» **DOCUMENT SOURCE**
____________________

Une brève histoire de l'Orgue et de son Avenir:


Les origines de l'Orgue remontent a Ctésibios en Egypte aux environs de -1500 avant Jésus-Christ. Depuis sa création, il a sans cesse été l'objet d'inventions nouvelles, et permis une forme d'expression à la créativité humaine au cours de siècles où il constituait avec l'horlogerie le seul objet véritablement complexe encore jamais inventé par l'Homme. Dans un passé récent, des inventions majeures le dotèrent des possibilités nouvelles que nous connaissons actuellement. A l'origine entièrement mécanique, il fut au XIX ème siècle doté de relais pneumatiques, puis électrifié vers le début du siècle.
Ces trois modes de commandes des jeux et des notes font encore aujourd'hui l'objet de discussions techniques et artistiques nombreuses.
Ce texte a pour but de faire un point aussi précis et objectif que possible de ces différents systèmes de commande.


La commande mécanique:

Connue depuis les origines de l'Orgue, elle permet un contrôle direct des soupapes et des jeux de l'instrument. Sa limitation principale vient du fait que la force des doigts de l'organiste a des limites impossibles à dépasser, ce qui contraint le nombre de jeux actionnables par un organiste.
De plus chaque clavier est rigidement associé à un sommier: Si par exemple, il existe une trompette de 8' au grand Orgue, il n'est pas possible de la tirer depuis les autres claviers/pédalier, indépendamment des autres jeux du sommier dont elle fait partie..

La commande pneumatique:

A permis de démultiplier la force humaine des doigts, permettant une multiplication très importante du nombre des jeux. Ce système permet également les dédoublements de jeux, c'est à dire la possibilité de commander un jeu non pas à la hauteur de la note jouée, mais une à plusieurs octaves en dessous ou au dessus.
Sa contrepartie est une perte de lien direct avec les soupapes, une taille de machine et une complexité très importante. On aboutit souvent à un toucher assez flou, comportant un certain retard, ne permettant pas de sentir le décollement de la soupape. Notons également, comme pour le mécanique, l'impossibilité de réaliser en série de tels systèmes.

____________________

» **DONNÉES FOURNIES**
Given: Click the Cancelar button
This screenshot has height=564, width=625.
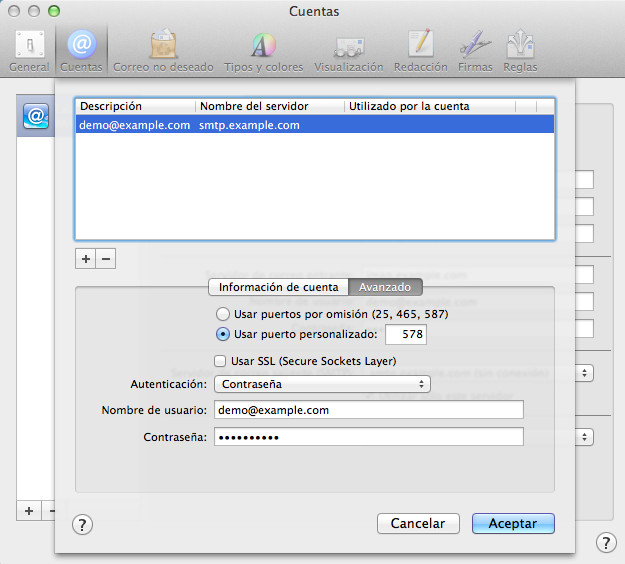Looking at the screenshot, I should tap(418, 523).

____________________

» **CONSIGNE A**
Mettez à jour le passage du texte sur l'histoire de l'orgue qui commence à « Ce texte a pour » et se termine à « par un organiste. », en y remplaçant « contrôle direct » par « pilotage direct ».
» **CONSIGNE B**
D'après le texte sur l'histoire de l'orgue, à quel siècle l'orgue fut-il doté de relais pneumatiques ?

» **RÉPONSE ATTENDUE A**
Ce texte a pour but de faire un point aussi précis et objectif que possible de ces différents systèmes de commande.


La commande mécanique:

Connue depuis les origines de l'Orgue, elle permet un pilotage direct des soupapes et des jeux de l'instrument. Sa limitation principale vient du fait que la force des doigts de l'organiste a des limites impossibles à dépasser, ce qui contraint le nombre de jeux actionnables par un organiste.

» **RÉPONSE ATTENDUE B**
Au XIXe siècle.